In 338 plate appearances this season (which is important, given Stanton's past issues with avoiding the disabled list), he is batting .275/.363/.580 with 28 home runs, 62 RBIs, and 63 runs scored. There are only three other seasons in which Stanton has hit more than 28 dingers, and he's on pace to shatter his personal high of 37 from both 2012 and 2014.

As encouraging as his homer totals is the fact his strikeout rate has nosedived this season, to 23.8%, down from his career mark of 28.0%. Additionally, his 28 bombs lead all National League players, and his weighted on base average (wOBA) of .389 and weighted runs created (wRC+) of 140 are both tied for 11th.

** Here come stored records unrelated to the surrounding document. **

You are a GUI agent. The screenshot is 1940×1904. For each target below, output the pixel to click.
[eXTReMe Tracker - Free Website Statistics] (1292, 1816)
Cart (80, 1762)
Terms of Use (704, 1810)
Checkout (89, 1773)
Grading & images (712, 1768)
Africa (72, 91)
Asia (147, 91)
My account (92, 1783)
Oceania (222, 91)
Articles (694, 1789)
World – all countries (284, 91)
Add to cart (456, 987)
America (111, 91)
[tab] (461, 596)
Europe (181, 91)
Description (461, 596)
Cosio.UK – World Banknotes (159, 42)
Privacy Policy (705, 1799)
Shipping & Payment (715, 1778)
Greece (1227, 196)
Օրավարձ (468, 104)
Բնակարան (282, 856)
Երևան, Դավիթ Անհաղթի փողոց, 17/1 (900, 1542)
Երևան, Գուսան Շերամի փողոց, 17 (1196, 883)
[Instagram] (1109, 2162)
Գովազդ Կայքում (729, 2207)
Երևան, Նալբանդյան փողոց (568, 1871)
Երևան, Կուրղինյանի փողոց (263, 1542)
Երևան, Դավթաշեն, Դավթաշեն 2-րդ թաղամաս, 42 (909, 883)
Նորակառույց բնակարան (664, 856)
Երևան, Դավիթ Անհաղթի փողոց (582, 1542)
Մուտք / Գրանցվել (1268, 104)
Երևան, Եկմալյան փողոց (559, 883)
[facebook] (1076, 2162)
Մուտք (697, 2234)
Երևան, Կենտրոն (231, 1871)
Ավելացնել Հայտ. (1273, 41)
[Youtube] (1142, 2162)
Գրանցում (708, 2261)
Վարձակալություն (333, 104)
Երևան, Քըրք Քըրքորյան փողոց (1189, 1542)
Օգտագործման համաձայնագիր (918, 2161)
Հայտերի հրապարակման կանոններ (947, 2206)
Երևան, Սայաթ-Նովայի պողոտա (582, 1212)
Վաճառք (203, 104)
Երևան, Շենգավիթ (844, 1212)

So it's an interesting time for Stanton's name to be surfacing in trade rumors, but surface they have.

Fox Sports' Ken Rosenthal and The Boston Globe's Nick Cafardo both reported that the Marlins could be looking to move him to cut payroll, and ridding themselves of the $295 million he's owed through 2027 (he will be 37 by the time this deal runs out) would certainly fit that bill. It's ironic Stanton had such an outstanding power game against the Phils, as they are the team most closely linked to acquiring the still-young slugger.

Finding a taker for Stanton's contract will be tricky, but the Phillies have only one player signed past next year (Odubel Herrera) and have the payroll flexibility to add anyone they want. The Phillies reportedly also would want Christian Yelich in any deal that involved Stanton, too.

Acquiring Stanton would not be without some risk. He has managed to play more than 125 games in just two of his first seven MLB seasons. Staying on the field has been a big problem. And bear in mind that Stanton has a full no-trade clause, and would have to waive it before any deal could go through.

But the great thing about Stanton is that he is platoon-split proof. He has a wRC+ of 150 against left-handed pitching and 137 against righties, and his wRC+ of 148 at home is only slightly better than the 133 he's put up on the road this season. His power can play anywhere, but especially in Philadelphia, which boasts an accommodating park for tater mashers.

A deal involving Stanton is unlikely to happen over the next couple of weeks, given the size of the contract and the complexities involved in moving a trade that large. And with the sale of the franchise still up in the air, it's unclear whether the team wants to move Stanton as part of completing the sale, or whether the new owners would want to have a superstar like him in the fold, and would have to get permission first.

Nevertheless, as long as he's healthy, Stanton is still the best pure power hitter in the National League, as he showed once again on Monday night against Philadelphia.